Many medicines are packed in so-called blister packs where each tablet is individually enclosed between a plastic case and foil. This packaging is filled with pharmaceutical grade nitrogen, which is an inert gas. With such packaging air is not in contact with the medicine, so oxidation of the medicine is therefore prevented.
Biotechnology plays a critical role in the production of modern medicines. Large fermentation tanks are used for commercial scale production of pharmaceuticals. With a desire to do more with less, it is becoming increasingly common to intensify the bioreactor process with the use of oxygen-enriched air to feed the aerobic fermentation processes. Liquid oxygen can be supplied for this purpose and the use of vapourisers between the liquid tank and the bioreactor ensure that the oxygen arrives into the fermentation broth at a suitable temperature.
Many solvents are used in biotechnology. For example the selective separation of various organic chemicals from a fermentation broth might rely on solvent extraction processes. These solvents are often volatile organic compounds which evaporate when in use. Recovery of the solvents can be achieved with extreme effectiveness using cryogenic processes where the cooling energy is supplied by liquid nitrogen. Solvent condensation in this way results in less wastage of expensive processing agents and also reduces potentially harmful emissions to the ambient air which could be a nuisance odour to local housing, harmful to employees or damaging to the environment.
The invention of new pharmaceutical drugs is a time-consuming process involving the screening of millions of molecules to arrive at one or two chemicals that may have the desired therapeutic effect. These chemicals may then enter production and clinical trials with patients in hospitals. The initial phase of drug discovery work takes place outside of the hospital in research centres packed with the latest analytical instrumentation. A common device used in pharmaceutical research is the nuclear magnetic resonance spectrometer (NMR) which requires liquid helium to activate its superconducting magnet that is the source of the energy field used to form spectral images of the compounds to be analysed.
Gas chromatography is extensively applied in drug discovery. The chromatography gas may be helium, hydrogen, argon or nitrogen. Detector gases are also often required, such as helium if a discharge ionisation detector, or DID, is in use. Alternatively P5 or P10 gas mixtures are used as the make up gas for electron capture detector (ECD) applications. Hydrogen and instrument grade synthetic air are both required if a flame ionisation detector (FID) is employed. High pressure liquid chromatography (HPLC) is also a workhorse in many biotechnology applications. This technique uses fewer specialty gases than its cousin gas chromatography, but some specialty gases are used for solvent degassing and sample preparation. Supercritical fluid chromatography (SFC) is also employed in the pharmaceutical sector. SFC relies on carbon dioxide to transport the mobile phase through the chromatography column.

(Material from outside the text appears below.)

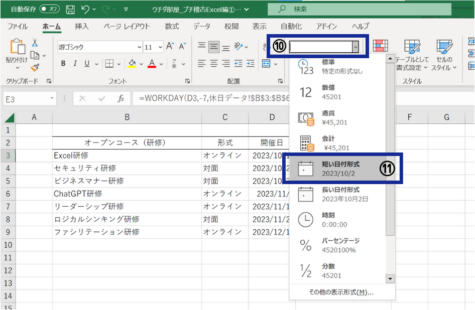Screen dimensions: 475x310
Task: Expand the font name 游ゴシック dropdown
Action: tap(140, 47)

Extensive quality control checks are made throughout the pharmaceutical manufacturing process to ensure that the pharmaceutical production process is generating the required medicines. They are also critical to check that active pharmaceutical ingredients which might be purchased from suppliers are satisfactory. Similar to drug discovery and the detection of fraudulent medicines, this QC process requires a range of instrumentation gases to feed the necessary analytical equipment.
It is unfortunate that some medications are produced under uncontrolled conditions by rogue operations. These chemicals are then offered on the market as pharmaceutical products and are sometimes presented in similar packaging to the real product. Detection of these fraudulent products is essential for public health purposes to ensure that only high quality medicines enter the supply chain. Elimination of such operations is also important to ensure that the investment in patented research by genuine pharmaceutical companies is not undermined by fake substitutes. To detect these fake products, it is necessary to use sophisticated laboratory instrumentation such as HPLC, GC-MS equipment or NMR devices. These rely on a range of specialty gases such as high purity nitrogen or helium for their operation.